LINCOLN, Neb. (AP) — Organizers of a petition drive to legalize medical marijuana in Nebraska say they’re hitting their early signature goals with help from an all-volunteer network, but opponents are mobilizing to fight the measure if it appears on the 2020 ballot.
Volunteers have already gathered more than 15,000 signatures in their quest to place the issue before voters in the 2020 general election, and campaign organizers haven’t even started using paid signature collectors, who are generally needed to ensure a successful petition drive.
“We keep picking up momentum, and we feel like we’re hitting our goals,” said state Sen. Anna Wishart, a co-chair of Nebraskans for Sensible Marijuana Laws. “Right now, we’ve got people volunteering in many counties across the state. That’s how popular this is.”
The ballot measure would guarantee a constitutional right to buy, use and grow marijuana if a doctor recommends it, with no restrictions on which medical needs qualify. It also would allow users to smoke the drug in homes or other private settings and prevent state lawmakers from imposing an undue burden on access to the drug. If voters approve the measure, users would be allowed to grow an “adequate” supply.

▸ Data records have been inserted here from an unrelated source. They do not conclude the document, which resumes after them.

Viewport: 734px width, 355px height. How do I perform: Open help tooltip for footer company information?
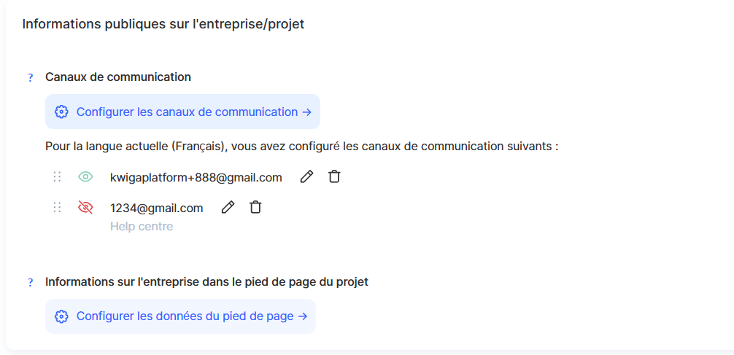(31, 282)
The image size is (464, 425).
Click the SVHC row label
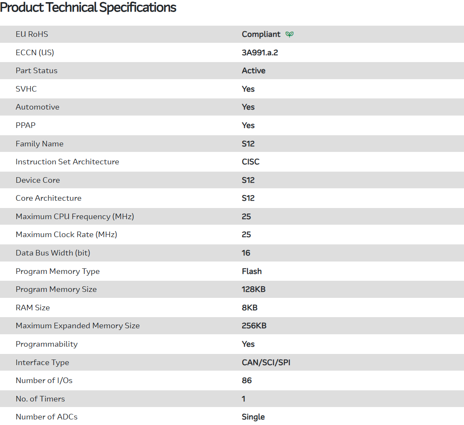point(26,89)
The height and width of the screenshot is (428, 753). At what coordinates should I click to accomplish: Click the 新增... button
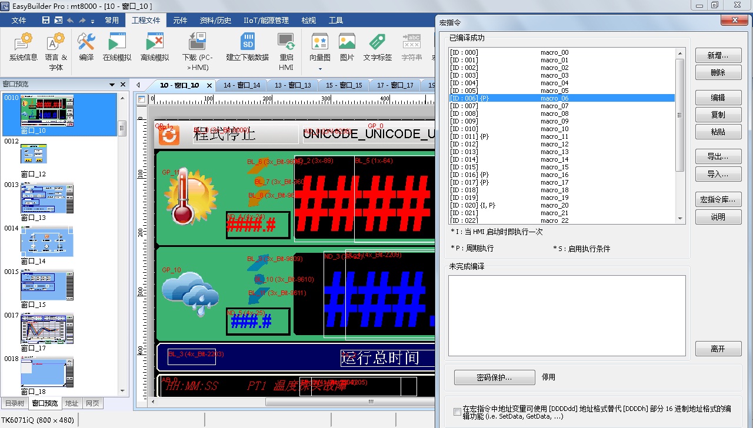[x=718, y=56]
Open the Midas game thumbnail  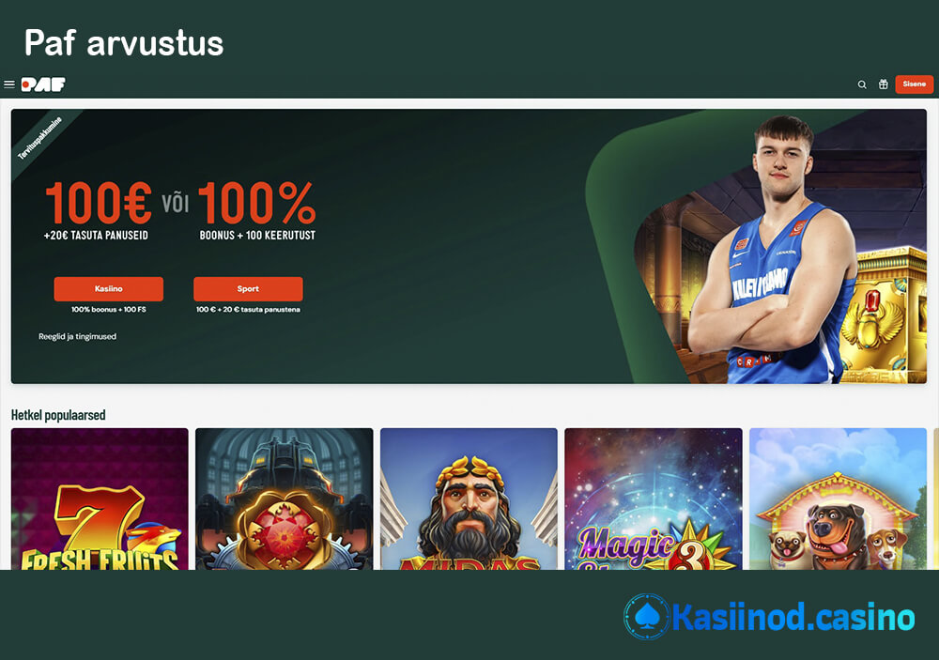tap(469, 499)
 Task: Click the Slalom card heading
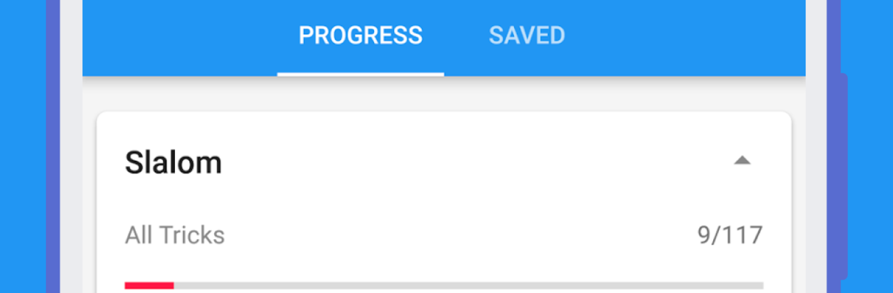pyautogui.click(x=173, y=163)
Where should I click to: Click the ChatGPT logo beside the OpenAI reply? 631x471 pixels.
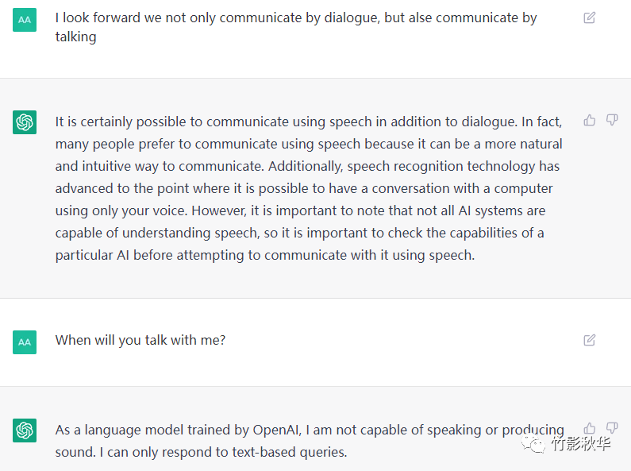pos(25,430)
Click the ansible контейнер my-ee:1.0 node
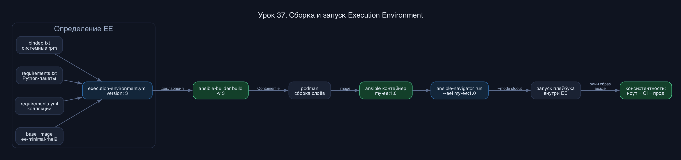 tap(386, 91)
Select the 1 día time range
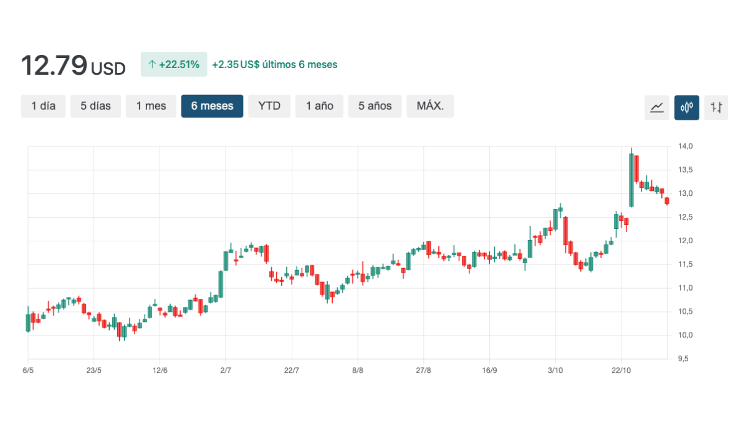This screenshot has height=421, width=748. tap(43, 106)
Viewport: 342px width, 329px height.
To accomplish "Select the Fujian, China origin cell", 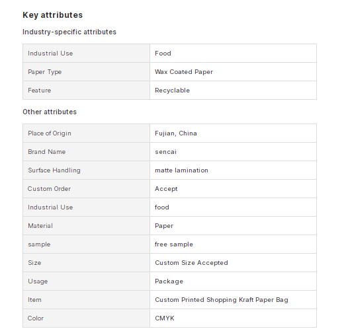I will click(233, 133).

Nebraska lawmakers have rejected medical marijuana bills three times, even though some of the measures would have banned marijuana smoking and imposed tight controls on how much one person can possess. Frustrated with the Legislature’s unwillingness to legalize the drug, activists have shifted their focus to the kind of ballot initiative that succeeded in Utah, Oklahoma and other conservative states. Medical marijuana is already legal in 34 states and Washington, D.C. Ten states and Washington have legalized recreational use.
Nebraskans for Sensible Marijuana Laws has received more than $6,000 in cash and in-kind contributions so far from the Marijuana Policy Project, a Washington-based group that helped lead successful campaigns in Maine, Massachusetts, Michigan, Nevada and Utah. It also reported $1,000 from the Douglas County Democratic Party, according to state campaign finance records. The campaign’s largest donation was $10,000 from the New Approach PAC, a Washington-based organization that has backed pro-marijuana petition drives in other states.
Opponents haven’t mounted an official campaign to challenge the measure, but they have formed a nonprofit group called Smart Approaches to Marijuana Nebraska to highlight the pitfalls of marijuana legalization.
Smart Approaches to Marijuana Nebraska has already started airing statewide radio ads, although the group’s nonprofit status prohibits its members from mentioning the ballot initiative or urging voters to reject it. Unlike the petition drive campaign, Smart Approaches to Marijuana Nebraska doesn’t have to disclose its donors.
The measure has also drawn opposition from Gov. Pete Ricketts and former University of Nebraska football coach and athletic director Tom Osborne.
“Nebraskans of all walks of life have heard the myths that are promoted by the marijuana industry, but when they receive factual information about how it preys on vulnerable populations, their opinions change very quickly,” said John Kuehn, a former state senator who is co-chairing the group alongside former Nebraska Gov. Kay Orr. “A little education goes a long way.”
Kuehn argued that the marijuana industry uses the term “medical marijuana” as part of a longer-term push toward legalizing the drug for recreational use.
The Nebraska campaign still has nearly a year until the July 2, 2020, deadline to present its signatures to the Nebraska secretary of state’s office.
About 122,000 valid signatures are required to qualify the measure for the ballot, and organizers are aiming to gather at least 185,000 to account for those that get rejected. Circulators also have to gather a minimum number of valid signatures from at least 38 of Nebraska’s 93 counties.
Wishart said circulators are gathering signatures at parades, concerts, county fairs, farmers’ markets and other summer events. The campaign recently hired two field directors to manage the statewide volunteers.
She said the campaign eventually plans to use paid petition circulators, but organizers right now are trying to conserve their resources for the election.
Marijuana legalization petitions have failed to reach the Nebraska ballot in the past, but most weren’t well-organized and lacked the financial support needed to gather enough signatures.
The newest campaign is also co-chaired by state Sen. Adam Morfeld, a veteran of ballot initiatives who helped lead last year’s successful petition drive to expand Medicaid in Nebraska.
“The coalition this time is broader, and the level of experience is deeper,” Morfeld said. “We have financial resources both locally and nationally. That’s not to disparage any of the past efforts. It has all led up to the support we have today.”